Entendiam-se muito bem, pois todas falavam a língua de lagartixa. - Que barulheira tem havido lá na velha Colina dos Elfos! - disse uma
delas - já lá vão duas noite que não prego olho, por causa do alarido lá em
cima. Eu podia estar na cama com dor de dente, que dava na mesma: em tal
situação também não consigo dormir. - Há qualquer coisa lá dentro - disse outra lagartixa - ficam na
Colina, onde se erguem os quatro pilares vermelhos, até a hora do galo cantar.
Estão limpando tudo, e as jovens elfas aprenderam novos bailados. Preparam
alguma coisa, na certa. - Falei com uma minhoca de minhas relações - informou uma terceira
lagartixa - ela vinha diretamente da colina, onde cavara a terra noite e dia.

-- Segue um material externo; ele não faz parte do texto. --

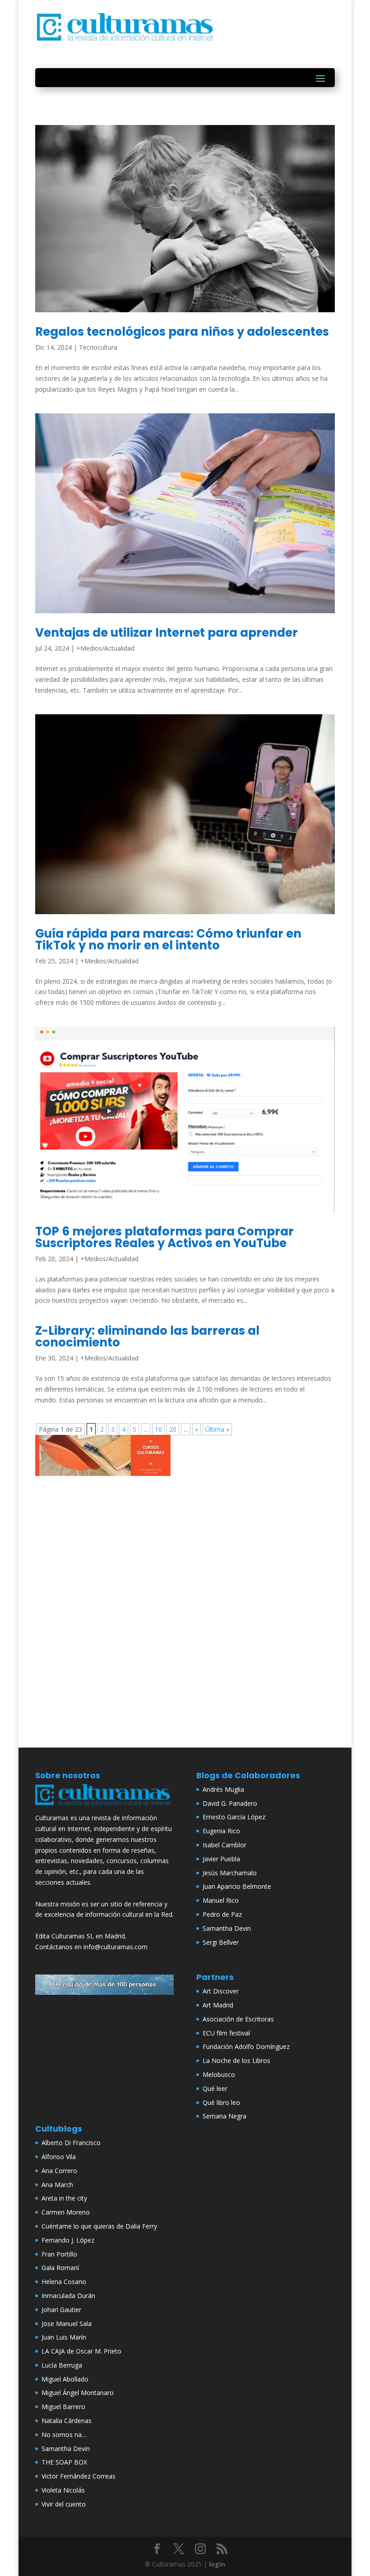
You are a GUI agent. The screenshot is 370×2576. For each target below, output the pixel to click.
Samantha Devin (227, 1928)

Ouvira muita coisa, pois ela apenas ouve: não vê, não enxerga, a coitada. Só
se vale mesmo do tato, para ajudar a audição. Esperam visitantes na Colina,
visitantes ilustres. Quem são, a minhoca não quis dizer. Ou simplesmente não
sabia. Todos os fogos-fátuos foram convocados, para realizarem uma marcha de
archores. Ouro e prata, que não faltam lá na colina, estão sendo polidos e
postos a enxugar sob a luz da Lua. - Quem poderão ser esses visitantes? - perguntaram todas as lagartixas
- o que irá haver por lá? ouçam: que zoada! Que burburinho! Naquele momento abriu-se a Colina dos Elfos e saiu uma velha elfa
solteirona, sem costas (segundo a mitologia escandinava, os elfos, embora
muito graciosos e bonitos de frente, não têm costas: são ocos por trás), mas
muito bem vestida, andando num passinho miúdo e rápido. Era a velha
governanta do Rei dos Elfos. Tinha certo parentesco, embora remoto, com a
família real, e trazia, como insígnia, um coração de âmbar na frente. Como
andava depressa! Em seu passinho curto, as perninhas não paravam. Ela foi
direto ao pântano, onde morava o Engole-Vento. - O sr. está convidado a ir à Colina dos Elfos esta noite - disse ela
- mas peço-lhe a gentileza de fazer-nos primeiro um grande serviço. Peço-lhe
que se encarregue de distribuir os convites. Já que o sr. mesmo não tem casa,
pode fazer-nos esse favor. Vamos receber visitas, gente muito nobre e
ilustre, duendes de alta linhagem, e o velho Rei dos Elfos quer apresentar a
todos eles o que há de melhor. - Quem será convidado? - perguntou o Engole-Ventos. - Para o grande baile pode vir todo o mundo, até seres humanos,
contanto que saibam falar dormindo ou conheçam um pouco de outras artes
nossas. Mas, para a festa inicial, haverá rigorosa seleção: só queremos a
fina flor da sociedade, o que há de mais aristocrático. Já discuti com o Rei,
pois, a meu ver, nem mesmo os fantasmas devemos convidar. O Tritão e suas
filhas devem ser convidados em primeiro lugar; não gostam de ficar no seco,
mas poderão receber, cada um, uma pedra molhada para sentar, ou coisa ainda
melhor. Espero que assim não se recusem a vir dessa vez. A seguir, devem ser
convidados todos os velhos duendes de primeira categoria, os de cauda, o
Homem do Ribeirão e os anões. Penso também que não podemos deixar de convidar
o Porco do Sepulcro, o Cavalo da Morte e o Gnomo da Igreja (segundo a
superstição popular, na Dinamarca, em baixo de cada igreja que é construída,
deve ser sepultado um cavalo vivo; o fantasma deste cavalo é o Cavalo da
Morte, que anda à noite, mancando, pois tem só três pernas, e vai às casas
onde alguém está para morrer. Em algumas igrejas era enterrado um porco vivo,
e o fantasma desse porco era chamado o Porco do Sepulcro). Eles pertencem ao
clero, não são, na verdade, gente nossa, mas, enfim, têm o seu cargo. Além
disso, sempre nos visitam. Logo, creio que devem ser lembrados. E saiu voando, para convidar o pessoal. As moças elfas já dançavam na Colina. Bailavam com um xale longo,
tecido de névoa e luar, o que é lindo para os olhos que apreciam coisa assim.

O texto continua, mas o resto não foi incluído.